Dans notre deuxième étude, l’âge d’apparition du premier trouble anxieux (le plus souvent une phobie spécifique) chez les patients souffrant de migraine était de 15 ans. C’était plus tôt que le début de la migraine (21 ans), qui était encore plus tôt que le début du premier épisode dépressif (26 ans). Le premier épisode hypomanique s’est produit à l’âge de 28 ans (Figure). Ces relations chronologiques sont en accord avec les études précédentes. La prévalence élevée des troubles anxieux chez les patients présentant des troubles affectifs majeurs et une migraine comorbide soutient l’hypothèse selon laquelle il existe une relation syndromique entre la migraine, l’anxiété et la dépression (Merikangas et al., 1990). Nous ajouterons que les caractéristiques bipolaires devraient être incluses dans ce syndrome, et éventuellement la présence de migraine peut être utilisée pour délimiter un sous-groupe distinct des principaux troubles affectifs.

Considérations thérapeutiques pour les deux troubles

À notre connaissance, aucune étude n’a spécifiquement examiné les réponses au traitement médicamenteux chez des patients présentant des troubles affectifs majeurs et une migraine comorbide. Les lignes directrices pour le traitement pharmacologique doivent donc être basées sur des données de la littérature neurologique combinées à des données du traitement du trouble dépressif majeur, du BDII et du trouble panique.

En ce qui concerne les antidépresseurs, l’amitriptyline (Elavil, Endep) est le médicament le mieux étudié dans le traitement prophylactique de la migraine et il a été démontré qu’elle réduisait la fréquence des crises de 40%. Cet effet semble être sans rapport avec son effet sur la dépression (Ramadan et al., 1997).
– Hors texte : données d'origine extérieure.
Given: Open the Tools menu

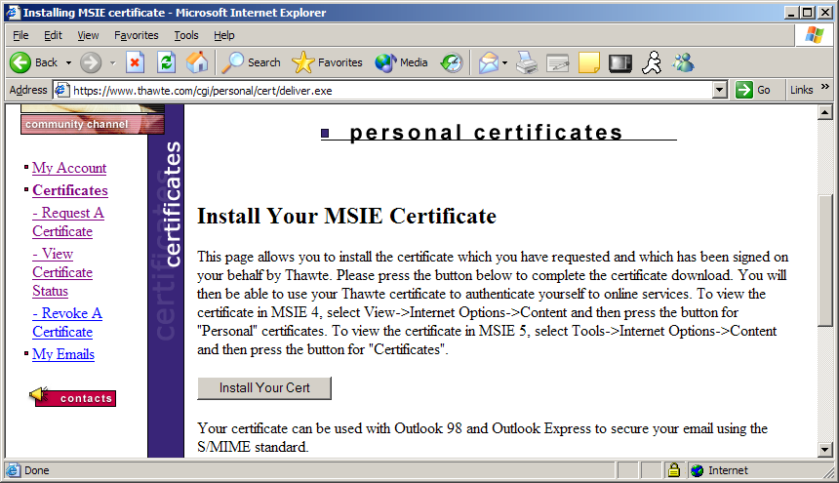Looking at the screenshot, I should coord(185,35).
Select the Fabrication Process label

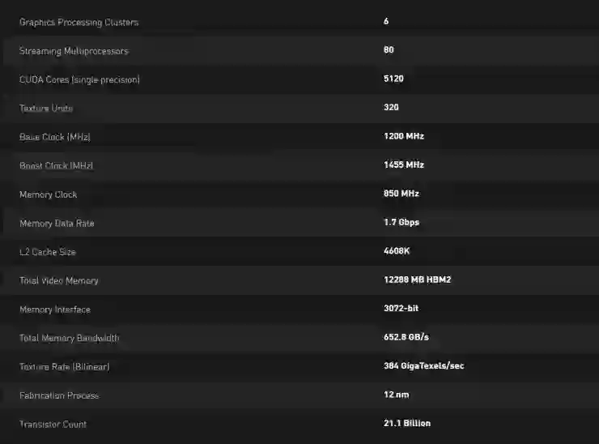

Les inhibiteurs sélectifs de la recapture de la sérotonine sont moins efficaces que l’amitriptyline ou le propanolol (Inderal) (Silberstein, 1998).

Dans des études ouvertes, le lithium s’est avéré utile chez certains patients souffrant de migraine (Medina et Diamond, 1981), mais d’autres ont signalé une aggravation de la migraine avec le lithium (Peatfield et Rose, 1981). La carbamazépine (Tegretol) ne semble pas avoir d’effet chez les patients souffrant de migraine (Post et Silberstein, 1994).

Plusieurs études, ouvertes et contrôlées, ont montré que le valproate (Dépakène) avait un effet prophylactique sur la migraine, réduisant le nombre d’attaques, la durée des maux de tête et l’intensité de la douleur (Silberstein, 1996). Le valproate a donc un effet sur les trois principaux groupes de symptômes chez les patients souffrant de migraine et de troubles affectifs comorbides: maux de tête, instabilité de l’humeur et crises de panique (Freeman et al., 2002).

Dans le traitement aigu de la migraine, les triptans, qui exercent leur effet par une combinaison de vasoconstriction et de diminution de la libération de médiateurs inflammatoires (Blier et Bergeron, 1995), sont généralement utilisés. Le sumatriptan (Imitrex) est le plus ancien et le mieux étudié. Bien que le sumatriptan ait apparemment une capacité limitée à pénétrer la barrière hémato-encéphalique (Millson et al., 2000), il a été impliqué dans des événements indésirables ressemblant au syndrome sérotoninergique, lorsqu’il est associé à des médicaments sérotoninergiques à action centrale. Cependant, le nombre de cas signalés est faible et la plupart des patients semblent tolérer cette association sans problème (Gardner et Lynd, 1998).

Il est théoriquement possible que le risque de maladie dépressive soit augmenté par l’utilisation de triptans, en particulier les plus récents qui ont une lipophilie accrue, mais cela n’a pas pu être confirmé dans une étude récente des taux de consultation en pratique générale (Millson et al., 2000).

Reconnaissance

Cette recherche a été soutenue financièrement par l’héritage de Gerda Meyer Nyquist Gulbrandson et Gerdt Meyer Nyquist.